> WORKING DATA:
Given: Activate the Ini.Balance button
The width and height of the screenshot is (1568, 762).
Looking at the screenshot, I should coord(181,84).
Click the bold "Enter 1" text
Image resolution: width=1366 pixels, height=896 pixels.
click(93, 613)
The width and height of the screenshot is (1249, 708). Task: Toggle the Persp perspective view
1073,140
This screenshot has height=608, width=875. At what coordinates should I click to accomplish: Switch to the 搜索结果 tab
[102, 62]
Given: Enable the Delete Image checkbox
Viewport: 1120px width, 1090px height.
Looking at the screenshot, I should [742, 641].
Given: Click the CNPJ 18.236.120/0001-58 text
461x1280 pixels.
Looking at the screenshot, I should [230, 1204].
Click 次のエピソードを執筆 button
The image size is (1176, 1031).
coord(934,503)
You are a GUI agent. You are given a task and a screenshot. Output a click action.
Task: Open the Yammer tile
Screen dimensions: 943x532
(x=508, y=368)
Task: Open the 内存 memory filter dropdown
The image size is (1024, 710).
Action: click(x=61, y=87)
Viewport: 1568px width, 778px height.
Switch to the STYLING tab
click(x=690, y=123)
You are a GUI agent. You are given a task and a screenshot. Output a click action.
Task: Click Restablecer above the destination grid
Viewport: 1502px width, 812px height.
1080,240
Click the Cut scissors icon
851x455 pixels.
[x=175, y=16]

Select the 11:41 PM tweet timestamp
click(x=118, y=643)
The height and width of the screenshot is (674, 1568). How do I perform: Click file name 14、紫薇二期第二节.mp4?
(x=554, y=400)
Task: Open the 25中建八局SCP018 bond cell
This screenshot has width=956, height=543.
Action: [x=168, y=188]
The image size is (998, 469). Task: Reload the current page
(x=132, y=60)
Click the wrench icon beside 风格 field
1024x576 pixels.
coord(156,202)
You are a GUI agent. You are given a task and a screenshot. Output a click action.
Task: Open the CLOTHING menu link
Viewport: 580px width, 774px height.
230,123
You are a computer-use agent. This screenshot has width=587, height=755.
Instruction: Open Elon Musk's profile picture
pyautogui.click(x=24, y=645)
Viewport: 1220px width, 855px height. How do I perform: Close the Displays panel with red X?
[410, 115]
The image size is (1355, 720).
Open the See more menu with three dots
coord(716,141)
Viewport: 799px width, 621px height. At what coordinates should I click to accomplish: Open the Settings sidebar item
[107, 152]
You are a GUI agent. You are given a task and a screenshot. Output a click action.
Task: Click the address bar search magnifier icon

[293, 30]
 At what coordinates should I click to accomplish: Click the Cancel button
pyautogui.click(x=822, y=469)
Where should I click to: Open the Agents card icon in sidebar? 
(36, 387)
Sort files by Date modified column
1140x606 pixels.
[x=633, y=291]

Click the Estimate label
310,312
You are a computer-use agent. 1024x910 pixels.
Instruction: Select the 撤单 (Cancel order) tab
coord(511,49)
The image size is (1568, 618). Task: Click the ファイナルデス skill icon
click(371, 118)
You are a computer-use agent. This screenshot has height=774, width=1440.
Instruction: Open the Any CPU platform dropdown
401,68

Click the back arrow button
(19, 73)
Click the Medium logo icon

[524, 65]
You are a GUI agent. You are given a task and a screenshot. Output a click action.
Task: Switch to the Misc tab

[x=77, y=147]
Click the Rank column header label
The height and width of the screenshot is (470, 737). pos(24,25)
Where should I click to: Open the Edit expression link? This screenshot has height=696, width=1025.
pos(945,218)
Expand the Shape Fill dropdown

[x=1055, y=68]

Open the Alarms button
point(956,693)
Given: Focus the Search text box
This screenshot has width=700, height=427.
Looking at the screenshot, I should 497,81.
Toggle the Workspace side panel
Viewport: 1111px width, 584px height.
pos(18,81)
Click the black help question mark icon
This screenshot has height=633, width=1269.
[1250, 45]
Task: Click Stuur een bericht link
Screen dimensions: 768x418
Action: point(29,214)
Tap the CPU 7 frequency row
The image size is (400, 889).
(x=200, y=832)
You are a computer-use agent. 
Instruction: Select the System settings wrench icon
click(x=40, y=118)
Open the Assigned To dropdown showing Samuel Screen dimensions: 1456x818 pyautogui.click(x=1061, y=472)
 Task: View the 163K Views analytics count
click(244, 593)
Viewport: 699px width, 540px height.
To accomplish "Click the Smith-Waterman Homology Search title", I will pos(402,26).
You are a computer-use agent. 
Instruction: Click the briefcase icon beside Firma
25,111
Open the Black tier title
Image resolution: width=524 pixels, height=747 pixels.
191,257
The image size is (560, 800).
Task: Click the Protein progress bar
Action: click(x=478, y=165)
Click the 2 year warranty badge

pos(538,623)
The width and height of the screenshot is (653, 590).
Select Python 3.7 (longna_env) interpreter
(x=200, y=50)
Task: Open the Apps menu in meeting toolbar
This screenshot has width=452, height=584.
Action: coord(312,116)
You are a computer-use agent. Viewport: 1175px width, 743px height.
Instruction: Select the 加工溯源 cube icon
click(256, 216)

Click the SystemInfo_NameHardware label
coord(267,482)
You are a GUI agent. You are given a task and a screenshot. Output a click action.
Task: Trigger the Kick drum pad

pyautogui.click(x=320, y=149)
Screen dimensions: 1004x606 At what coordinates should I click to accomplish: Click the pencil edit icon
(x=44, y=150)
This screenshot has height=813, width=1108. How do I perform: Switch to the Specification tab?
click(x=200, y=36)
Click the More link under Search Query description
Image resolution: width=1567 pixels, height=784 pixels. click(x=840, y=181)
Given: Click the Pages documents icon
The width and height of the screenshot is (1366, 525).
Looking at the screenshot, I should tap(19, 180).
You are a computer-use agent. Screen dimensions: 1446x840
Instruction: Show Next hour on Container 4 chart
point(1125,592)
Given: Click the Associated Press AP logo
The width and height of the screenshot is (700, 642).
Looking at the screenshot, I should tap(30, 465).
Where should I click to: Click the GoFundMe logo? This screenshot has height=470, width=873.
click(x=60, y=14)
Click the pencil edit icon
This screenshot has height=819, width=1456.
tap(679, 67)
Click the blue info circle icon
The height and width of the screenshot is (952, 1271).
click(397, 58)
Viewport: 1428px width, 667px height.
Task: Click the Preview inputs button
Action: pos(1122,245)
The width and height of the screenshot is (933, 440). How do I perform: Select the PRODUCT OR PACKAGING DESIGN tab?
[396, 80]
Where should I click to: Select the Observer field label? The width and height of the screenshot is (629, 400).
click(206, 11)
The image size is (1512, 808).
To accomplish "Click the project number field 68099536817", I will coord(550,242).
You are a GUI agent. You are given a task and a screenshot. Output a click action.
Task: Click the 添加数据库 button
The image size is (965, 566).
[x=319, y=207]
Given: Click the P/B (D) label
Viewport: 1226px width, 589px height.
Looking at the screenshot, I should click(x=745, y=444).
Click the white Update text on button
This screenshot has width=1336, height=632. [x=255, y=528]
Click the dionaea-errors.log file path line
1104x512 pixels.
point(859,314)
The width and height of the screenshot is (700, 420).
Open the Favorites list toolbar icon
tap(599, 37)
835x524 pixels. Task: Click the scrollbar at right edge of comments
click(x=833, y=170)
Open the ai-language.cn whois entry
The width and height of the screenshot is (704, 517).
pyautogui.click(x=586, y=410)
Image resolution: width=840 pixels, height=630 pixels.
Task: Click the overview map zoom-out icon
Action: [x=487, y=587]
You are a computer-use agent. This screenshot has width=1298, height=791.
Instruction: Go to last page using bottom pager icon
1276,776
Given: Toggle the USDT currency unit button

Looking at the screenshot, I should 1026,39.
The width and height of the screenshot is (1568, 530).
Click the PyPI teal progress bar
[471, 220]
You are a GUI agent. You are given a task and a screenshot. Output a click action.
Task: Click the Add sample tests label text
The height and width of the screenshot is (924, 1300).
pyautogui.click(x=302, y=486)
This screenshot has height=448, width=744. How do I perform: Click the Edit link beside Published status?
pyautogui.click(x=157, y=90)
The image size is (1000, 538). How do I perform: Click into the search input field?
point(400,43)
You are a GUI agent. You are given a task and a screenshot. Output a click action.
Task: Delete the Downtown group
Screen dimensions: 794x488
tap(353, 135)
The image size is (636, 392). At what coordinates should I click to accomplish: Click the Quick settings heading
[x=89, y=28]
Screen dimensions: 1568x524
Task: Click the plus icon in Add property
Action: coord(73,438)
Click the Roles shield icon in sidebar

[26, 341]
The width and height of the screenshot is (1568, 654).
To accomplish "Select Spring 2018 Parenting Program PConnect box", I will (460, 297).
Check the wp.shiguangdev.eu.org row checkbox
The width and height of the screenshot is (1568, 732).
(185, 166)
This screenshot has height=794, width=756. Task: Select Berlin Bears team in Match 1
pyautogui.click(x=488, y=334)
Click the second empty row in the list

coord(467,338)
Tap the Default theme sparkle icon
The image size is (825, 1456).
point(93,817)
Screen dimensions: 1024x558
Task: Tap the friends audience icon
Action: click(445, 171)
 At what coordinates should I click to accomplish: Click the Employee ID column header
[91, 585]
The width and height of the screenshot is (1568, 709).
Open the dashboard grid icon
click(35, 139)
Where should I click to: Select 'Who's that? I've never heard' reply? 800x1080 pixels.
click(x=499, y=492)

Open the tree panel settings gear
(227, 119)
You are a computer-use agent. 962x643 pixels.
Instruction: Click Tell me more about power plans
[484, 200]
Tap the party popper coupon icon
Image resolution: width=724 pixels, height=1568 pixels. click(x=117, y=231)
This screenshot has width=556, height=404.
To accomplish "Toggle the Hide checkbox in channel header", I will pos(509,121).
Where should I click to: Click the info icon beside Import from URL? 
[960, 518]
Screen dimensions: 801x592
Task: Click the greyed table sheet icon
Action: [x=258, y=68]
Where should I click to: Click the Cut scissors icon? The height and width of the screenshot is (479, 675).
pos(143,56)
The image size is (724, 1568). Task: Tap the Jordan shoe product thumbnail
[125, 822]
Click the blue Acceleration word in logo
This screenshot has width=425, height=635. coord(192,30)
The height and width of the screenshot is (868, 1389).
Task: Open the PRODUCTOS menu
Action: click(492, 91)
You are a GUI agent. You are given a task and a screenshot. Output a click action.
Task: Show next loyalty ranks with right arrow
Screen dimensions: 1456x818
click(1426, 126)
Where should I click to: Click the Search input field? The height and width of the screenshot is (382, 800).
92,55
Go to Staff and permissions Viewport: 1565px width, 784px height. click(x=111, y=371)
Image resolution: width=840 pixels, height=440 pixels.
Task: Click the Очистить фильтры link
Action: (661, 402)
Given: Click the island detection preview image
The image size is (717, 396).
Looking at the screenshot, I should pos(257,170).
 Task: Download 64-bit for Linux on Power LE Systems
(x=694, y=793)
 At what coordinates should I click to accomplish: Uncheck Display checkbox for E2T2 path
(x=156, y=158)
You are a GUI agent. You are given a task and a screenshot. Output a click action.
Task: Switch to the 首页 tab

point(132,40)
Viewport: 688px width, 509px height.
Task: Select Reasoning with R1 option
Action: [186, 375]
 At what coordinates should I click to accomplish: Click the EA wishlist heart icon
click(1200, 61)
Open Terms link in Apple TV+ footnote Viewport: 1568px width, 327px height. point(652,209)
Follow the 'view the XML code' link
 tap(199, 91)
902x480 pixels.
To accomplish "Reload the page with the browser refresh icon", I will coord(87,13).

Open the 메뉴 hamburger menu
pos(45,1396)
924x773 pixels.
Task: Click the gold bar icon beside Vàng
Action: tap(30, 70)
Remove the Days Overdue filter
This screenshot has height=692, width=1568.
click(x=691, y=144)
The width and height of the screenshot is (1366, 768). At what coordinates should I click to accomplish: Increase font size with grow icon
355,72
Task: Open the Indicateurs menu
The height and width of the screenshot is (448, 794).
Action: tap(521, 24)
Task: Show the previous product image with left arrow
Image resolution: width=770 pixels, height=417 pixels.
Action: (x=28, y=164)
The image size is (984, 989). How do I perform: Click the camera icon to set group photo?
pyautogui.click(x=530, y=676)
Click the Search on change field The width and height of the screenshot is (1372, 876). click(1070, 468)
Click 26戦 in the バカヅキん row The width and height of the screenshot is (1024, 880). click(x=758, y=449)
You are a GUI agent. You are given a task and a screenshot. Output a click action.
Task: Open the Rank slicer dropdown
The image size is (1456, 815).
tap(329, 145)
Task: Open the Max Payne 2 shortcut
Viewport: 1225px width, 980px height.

> WORK ORDER:
Starting from the data above, filter for lines with "Delete" and copy each one.

> SOLUTION TO THIS EXERCISE:
Given: Enable the Delete Image checkbox
Task: Delete the Downtown group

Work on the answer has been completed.